In some embodiments, a process may comprise removing at least one of water, CO2, or one or more heavy hydrocarbons from a pipeline gas to produce a treated gas stream and a first CO2 rich stream; compressing the treated gas stream and transferring at least a portion of the compressed treated gas stream to a power generating station; using the at least a portion of the compressed treated gas stream to produce power through one or more gas turbines; treating a flue gas generated from the one or more gas turbines to produce a second CO2 rich stream; and sequestrating at least one of the first CO2 rich stream or the second CO2 rich stream to produce a sequestrated CO2 stream.


In some embodiments, the process may further comprise conveying the sequestrated CO2 stream towards a sequestration site.


In some embodiments, the process may further comprise transferring the remaining portion of the compressed treated gas stream to an LNG facility and liquefying the remaining portion of the compressed treated gas stream.





BRIEF DESCRIPTION OF THE FIGURES

Understanding that the figures depict only exemplary embodiments of the present disclosure and are not to be considered to be limiting the scope of the present disclosure, the present disclosure is described and explained with additional specificity and detail through the use of the accompanying figures. The figures are listed below.



FIG. 1 illustrates an exemplary schematic of a process according to some aspects of the present disclosure with the pretreatment facility located upstream of and proximal to the in-line compressor station that sends treated gas to a power generating station for self-generated power production. The generated power may be supplied to one or more electric driven compressors at a liquefaction facility.



FIG. 2 illustrates an exemplary schematic of a process according to some aspects of the present disclosure with the pretreatment facility located downstream of the in-line compressor station that sends treated gas to a power generating station for self-generated power production. This generated power may be supplied to one or more electric driven compressors at a liquefaction facility.





DETAILED DESCRIPTION OF EXAMPLE EMBODIMENTS

The detailed description is to be construed as exemplary only and does not describe every possible embodiment, as describing every possible embodiment would be impractical, if not impossible. One of ordinary skill in the art could implement numerous alternate embodiments, which would still fall within the scope of the claims. Unless a term is expressly defined herein, there is no intent to limit the meaning of that term beyond its plain or ordinary meaning. To the extent that any term is referred to in a manner consistent with a single meaning, that is done for the sake of clarity only, and it is not intended that such term be limited to that single meaning.


As used in this disclosure and the appended claims, the singular forms “a,” “an” and “the” include plural referents unless the context clearly dictates otherwise. Thus, for example, reference to “a unit or “the unit” means “at least one unit” and includes two or more units.
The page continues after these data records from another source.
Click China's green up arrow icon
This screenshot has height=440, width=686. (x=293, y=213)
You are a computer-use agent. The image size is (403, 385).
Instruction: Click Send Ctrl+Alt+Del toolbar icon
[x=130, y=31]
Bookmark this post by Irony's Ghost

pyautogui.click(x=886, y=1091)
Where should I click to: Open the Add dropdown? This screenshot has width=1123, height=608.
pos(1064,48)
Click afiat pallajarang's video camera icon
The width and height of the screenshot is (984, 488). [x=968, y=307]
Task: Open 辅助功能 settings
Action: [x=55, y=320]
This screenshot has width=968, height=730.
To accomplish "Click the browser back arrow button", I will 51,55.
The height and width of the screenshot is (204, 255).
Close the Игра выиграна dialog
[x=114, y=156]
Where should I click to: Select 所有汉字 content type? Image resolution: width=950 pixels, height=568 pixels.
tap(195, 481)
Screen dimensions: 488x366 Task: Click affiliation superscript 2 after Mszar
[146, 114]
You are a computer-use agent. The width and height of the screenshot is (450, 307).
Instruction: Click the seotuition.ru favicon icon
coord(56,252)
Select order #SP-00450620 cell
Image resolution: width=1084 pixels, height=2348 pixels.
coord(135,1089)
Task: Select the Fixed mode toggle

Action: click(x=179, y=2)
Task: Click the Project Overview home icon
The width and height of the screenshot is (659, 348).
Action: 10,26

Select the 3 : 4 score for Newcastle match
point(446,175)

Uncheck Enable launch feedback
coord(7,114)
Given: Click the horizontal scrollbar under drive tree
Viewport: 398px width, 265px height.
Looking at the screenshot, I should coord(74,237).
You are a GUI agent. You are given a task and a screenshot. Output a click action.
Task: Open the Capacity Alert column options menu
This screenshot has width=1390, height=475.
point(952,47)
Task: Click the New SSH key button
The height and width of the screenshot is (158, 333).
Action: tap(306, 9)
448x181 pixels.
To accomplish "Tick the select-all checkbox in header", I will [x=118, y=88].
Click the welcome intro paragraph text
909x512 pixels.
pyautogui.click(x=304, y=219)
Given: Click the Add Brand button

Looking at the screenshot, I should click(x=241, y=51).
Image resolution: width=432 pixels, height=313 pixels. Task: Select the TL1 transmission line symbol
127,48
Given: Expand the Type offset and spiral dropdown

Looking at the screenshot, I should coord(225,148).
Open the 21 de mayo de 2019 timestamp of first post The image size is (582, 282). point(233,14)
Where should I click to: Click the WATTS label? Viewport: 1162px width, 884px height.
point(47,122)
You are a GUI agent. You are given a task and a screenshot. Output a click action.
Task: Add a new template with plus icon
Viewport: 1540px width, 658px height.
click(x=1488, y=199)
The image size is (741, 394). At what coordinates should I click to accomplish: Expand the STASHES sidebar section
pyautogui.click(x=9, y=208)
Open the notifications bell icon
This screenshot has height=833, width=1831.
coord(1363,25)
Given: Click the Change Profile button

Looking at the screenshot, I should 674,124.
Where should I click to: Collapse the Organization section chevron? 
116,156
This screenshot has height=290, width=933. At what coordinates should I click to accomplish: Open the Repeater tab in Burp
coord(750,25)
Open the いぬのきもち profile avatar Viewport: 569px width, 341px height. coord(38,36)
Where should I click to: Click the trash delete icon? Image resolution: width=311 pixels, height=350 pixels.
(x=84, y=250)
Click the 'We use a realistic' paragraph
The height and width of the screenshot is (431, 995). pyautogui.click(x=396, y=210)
The words “comprise,” “comprises” and “comprising” are to be interpreted inclusively rather than exclusively. Likewise, the terms “include,” “including” and “or” should all be construed to be inclusive, unless such a construction is clearly prohibited from the context. Nevertheless, the system, process, device, or component disclosed herein may lack any element that is not specifically disclosed herein. Thus, a disclosure of an embodiment using the term “comprising” includes a disclosure of embodiments “consisting essentially of′ and “consisting of” the components identified.


The terms “at least one of” and “and/or” used in the respective context of “at least one of X or Y” and “X and/or Y” should be interpreted as “X,” or “Y,” or “X and Y.” For example, “at least one of A or B” should be interpreted as “A without B,” or “B without A,” or “both A and B.”


Where used herein, the terms “example” and “such as,” particularly when followed by a listing of terms, are merely exemplary and illustrative and should not be deemed to be exclusive or comprehensive.



FIG. 1 illustrates an exemplary process with the pretreatment facility located upstream of the in-line compressor station that sends treated gas to a power generating station for self-generated power production 100 with the captured CO2 being sent to sequestration/storage.


The raw gas may be collected from the well heads 101 and sent to one or more gas gathering lines. From the gas gathering lines, the gas may be transported to the main pipeline 102 and then sent further to a pretreatment unit 103.


The pretreatment unit 103 may be configured to remove at least one of water, CO2, or one or more heavy hydrocarbons from the pipeline gas.


A heavies removal unit 108 may be located downstream of the pretreatment unit and configured to remove the one or more heavy hydrocarbons from the pipeline gas after the pretreatment unit.


The removed one or more heavy hydrocarbons may be sent to storage, such as one or more storage tanks 104. The CO2 removed by and/or separated from the pretreatment unit 103 may be sent to a compression unit for compression and sequestration 110. The treated gas from the pretreatment unit 103 may be sent to an in-line compressor station 105 to be compressed. At least a portion of the compressed treated gas may be sent by and/or from the in-line compressor station 105 to the power generating station 106. The remaining compressed treated gas stream may be sent to an LNG facility to be liquefied.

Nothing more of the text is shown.